> [BRANO FORNITO]
•••
Turismo, Sport ed Educazione Ambientale

Innanzitutto devo dire grazie alla Presidente e amica Franca Olmi per questo invito che offre al Parco del Ticino un momento di visibilità ma anche la possibilità di riflettere su temi che sono, per la vita dei parchi e delle aree protette, fondamentali.

Sono tre temi quelli dello sport, del turismo, dell’educazione ambientale su cui bisognerebbe fermarsi a lungo, bisognerebbe riflettere e confrontarsi per trovare delle situazioni di omogenea cultura andando a pescare all’interno della cultura e della politica nazionale gli elementi che costituiscono le linee di orientamento ma, evidentemente, in questo momento non è possibile. Le riflessioni che io posso fare adesso possono soltanto assumere le caratteristiche del dato esperienziale.

Io sono pro-tempore il Presidente di un parco, il Parco del Ticino Piemontese, che ha una morfologia completamente diversa da quella del Parco Nazionale Val Grande e forse è un parco più lombardo perché la stupidità amministrativa – uso questa espressione forte perché non riesco a trovarne un’altra – divide ancora una zona che è naturalmente uniforme in due situazioni amministrative contrapposte, diversificate sulle stesse sponde di un fiume come il Ticino.

Il Parco del Ticino nella sua unità naturale dovrebbe essere uno dei parchi naturali più grandi d’Europa, forse il più grande; e allora qualche pezzo di storia, qualche pezzo di cammino potrà farmi – assumendo anche dei dati dal Parco Lombardo – proporre qualche riflessione su quanto un parco, una zona protetta e i suoi amministratori potrebbero e dovrebbero fare e su come noi abbiamo agito nella nostra realtà.

Per quanto riguarda per esempio il turismo io condivido in buona parte quanto ha detto Francesco Cetti Serbelloni, non tanto perché si autodefinisce una cassandra, ma perché questo è il dato esperienziale di tutti i giorni. In un parco fortissimamente antropizzato come quello nostro del Ticino viene a sfogarsi quel desiderio di verde, quel desiderio di natura da parte di centinaia di migliaia di persone che arrivano dalle città vicine – Varese, Milano, Novara, Pavia e altri grossi centri urbani – che per decisioni amministrative non hanno zone verdi.
•••
Record di un dataset di puntamento:
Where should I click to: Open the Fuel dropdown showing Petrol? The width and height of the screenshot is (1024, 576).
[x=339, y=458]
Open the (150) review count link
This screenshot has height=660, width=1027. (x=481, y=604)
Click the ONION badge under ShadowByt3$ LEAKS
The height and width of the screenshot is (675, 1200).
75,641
•••
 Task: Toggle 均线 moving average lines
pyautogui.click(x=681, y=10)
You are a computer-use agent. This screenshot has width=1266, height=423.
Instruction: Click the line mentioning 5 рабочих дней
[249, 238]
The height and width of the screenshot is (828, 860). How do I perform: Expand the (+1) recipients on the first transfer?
•••
> [RICHIESTA ASSEGNATA]
Prosegui il brano su turismo, sport ed educazione ambientale nel Parco del Ticino, riprendendo subito dopo l'ultima frase riportata.

> [ESITO DEL COMPITO]
Trattandosi essenzialmente di turismo pendolare vi lascio immaginare quali siano le condizioni delle nostre spiagge e dei nostri boschi: centinaia di migliaia di persone che invadono per un giusto e naturale desiderio e per una giusta e naturale necessità ma invadono l’ambiente! Oggi nessuno di noi pensa più che un parco o un’area protetta debbano essere santuari della natura, debbano essere porzioni di territori messi sotto una cappa e protetti dall’invasione dell’uomo, ma è evidente che se noi continuiamo in questo modo l’ambiente non solo non avrà più cappe ma non avrà più nessuna caratteristica di verde o di fruibilità per le necessità dell’uomo.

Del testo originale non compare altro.